No policy could have been more fatal. It afforded the greatest possible
encouragement to the rebels, who considered the step an acknowledgment
by the Government of its own inability to deal with the movement;
it practically conceded belligerent rights to the rebels, and it
encouraged the habit and consecrated the principle of interference by
foreign governments in the internal affairs of the empire.
The hollowness of the offer was apparent the moment the terms of
surrender came to be discussed, and the net result of this diplomatic
comedy was, as was no doubt intended, that what was at first an
insignificant rising of a handful of peasants was raised to the dignity
of a recognised rebellion that could negotiate on equal terms with
the Imperial Government through the medium of foreign consuls and
ambassadors.
Mahmoud Nedim had now succeeded Essad Pasha as Grand Vizier (1875),
and as no effective measures were taken to suppress the rising, it
went on spreading from village to village and district to district
till the contagion was caught in Bulgaria. There, in the beginning
of 1874, a commencement of unrest showed itself in the districts
of Drenova, Kazanlik, and Zagra; but the local authorities (warned
by what had taken place in the Herzegovina through the neglect of
initial precautions) had all the leaders of the movement arrested.
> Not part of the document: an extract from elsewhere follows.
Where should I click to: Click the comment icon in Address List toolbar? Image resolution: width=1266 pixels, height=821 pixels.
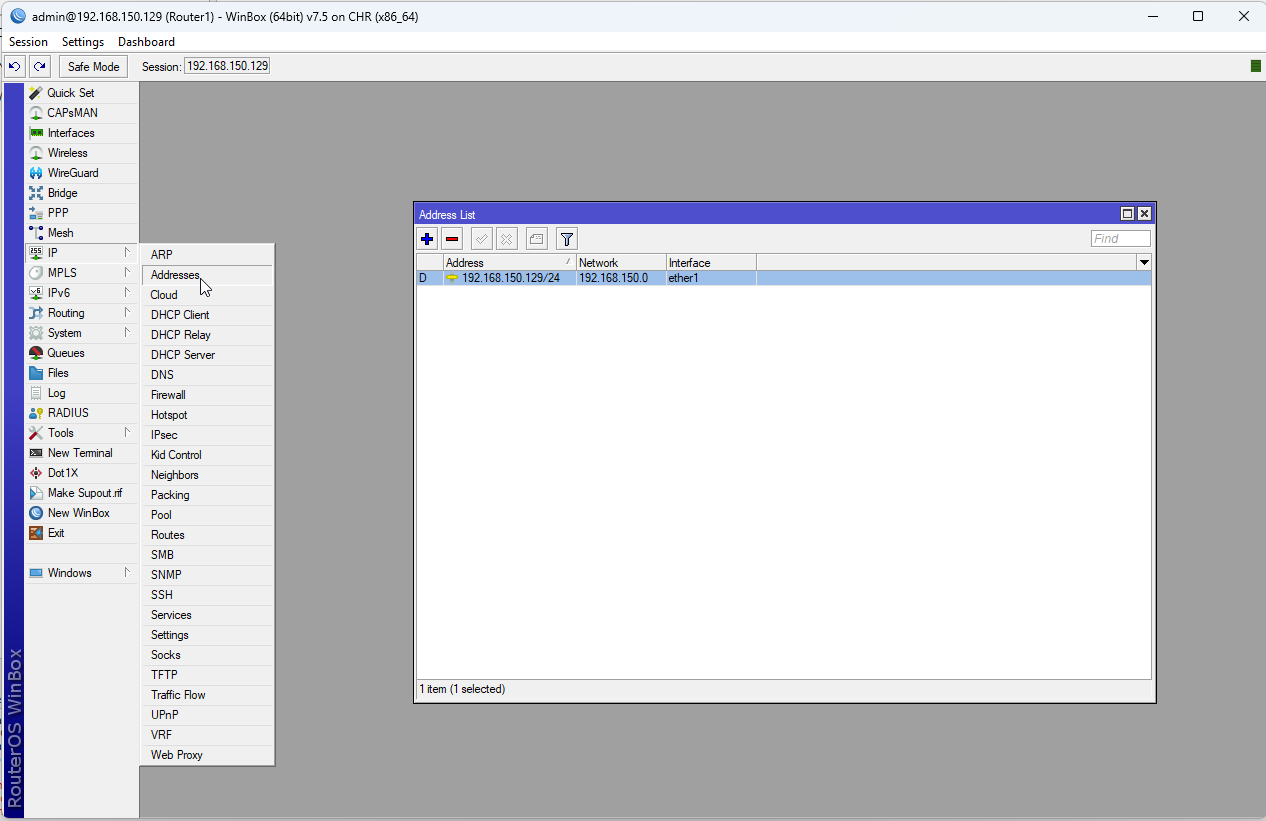point(536,238)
Thereupon General Ignatieff made such energetic representations to the
Porte, that orders arrived not only for the release of the imprisoned
malcontents, but for the dismissal of all the functionaries concerned
in their arrest.[6]
The effect of this novel and original mode of dealing with an
insurrection was soon apparent in the effervescence and excitement it
caused among the Mussulman population throughout the province. They
saw rebel bands, the leaders of which were patronised and supported by
foreign consuls and diplomatists, being organised without disguise and
approaching their own hearths, whereas all defensive measures on the
part of their own natural leaders were discountenanced and punished. They thereupon resolved to take the matter into their own hands, and formed vigilance committees and organised local bands under the command of retired _zaptiés_ throughout the province.